G protein-coupled receptor 126 also known as VIGR and DREG is a protein encoded by the ADGRG6 gene. GPR126 is a member of the adhesion GPCR family.
Adhesion GPCRs are characterized by an extended extracellular region often possessing N-terminal protein modules that is linked to a TM7 region via a domain known as the GPCR-Autoproteolysis INducing (GAIN) domain.

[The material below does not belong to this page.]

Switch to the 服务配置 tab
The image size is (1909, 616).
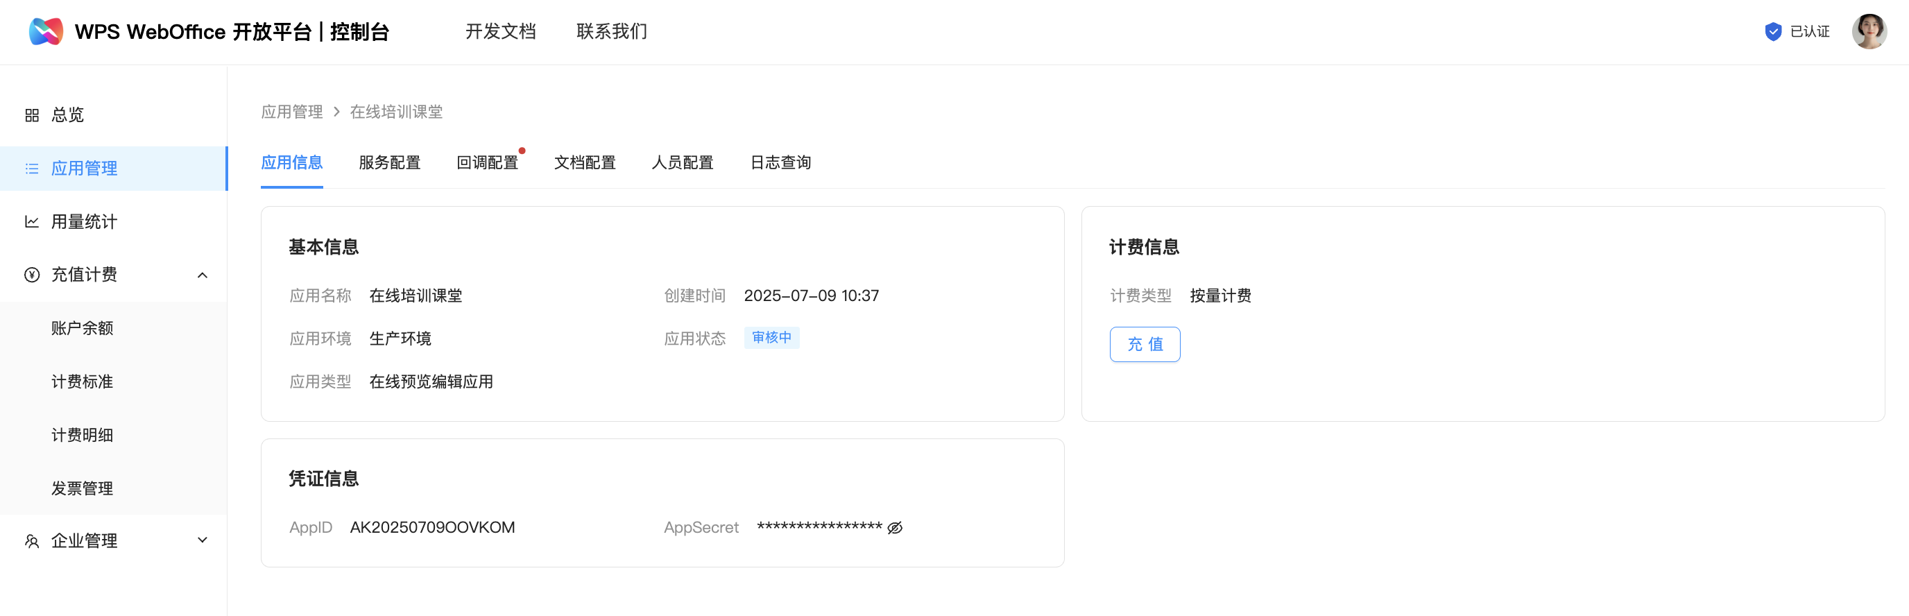tap(389, 162)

GPR126 is all widely expressed on stromal cells. The N-terminal fragment of GPR126 contains C1r-C1s, Uegf and Bmp1 (CUB), and PTX-like modules.

Ligand 
GPR126 was shown to bind collagen IV and laminin-211 promoting cyclic adenosine monophosphate (cAMP) to mediate myelination.

Signaling 
Upon lipopolysaccharide (LPS) or thrombin stimulation, expression of GPR126 is induced by MAP kinases in endothelial cells. During angiogenesis, GPR126 promotes protein kinase A (PKA)–cAMP-activated signaling in endothelial cells. Forced GPR126 expression in COS-7 cells enhances cAMP levels by coupling to heterotrimeric Gαs/i proteins.

Function 
GPR126 has been identified in genomic regions associated with adult height, more specially trunk height, pulmonary function and adolescent idiopathic scoliosis. In the vertebrate nervous system, many axons are surrounded by a myelin sheath to conduct action potentials rapidly and efficiently. Applying a genetic screen in zebrafish mutants, Talbot’s group demonstrated that GPR126 affects the development of myelinated axons. GPR126 drives the differentiation of Schwann cells through inducing cAMP levels, which causes Oct6 transcriptional activities to promote myelin gene activity. Mutation of gpr126 in zebrafish affects peripheral myelination. Monk’s group demonstrated domain-specific functions of GPR126 during Schwann cells development: the NTF is necessary and sufficient for axon sorting, while the CTF promotes wrapping through cAMP induction to regulate early and late stages of Schwann cells development.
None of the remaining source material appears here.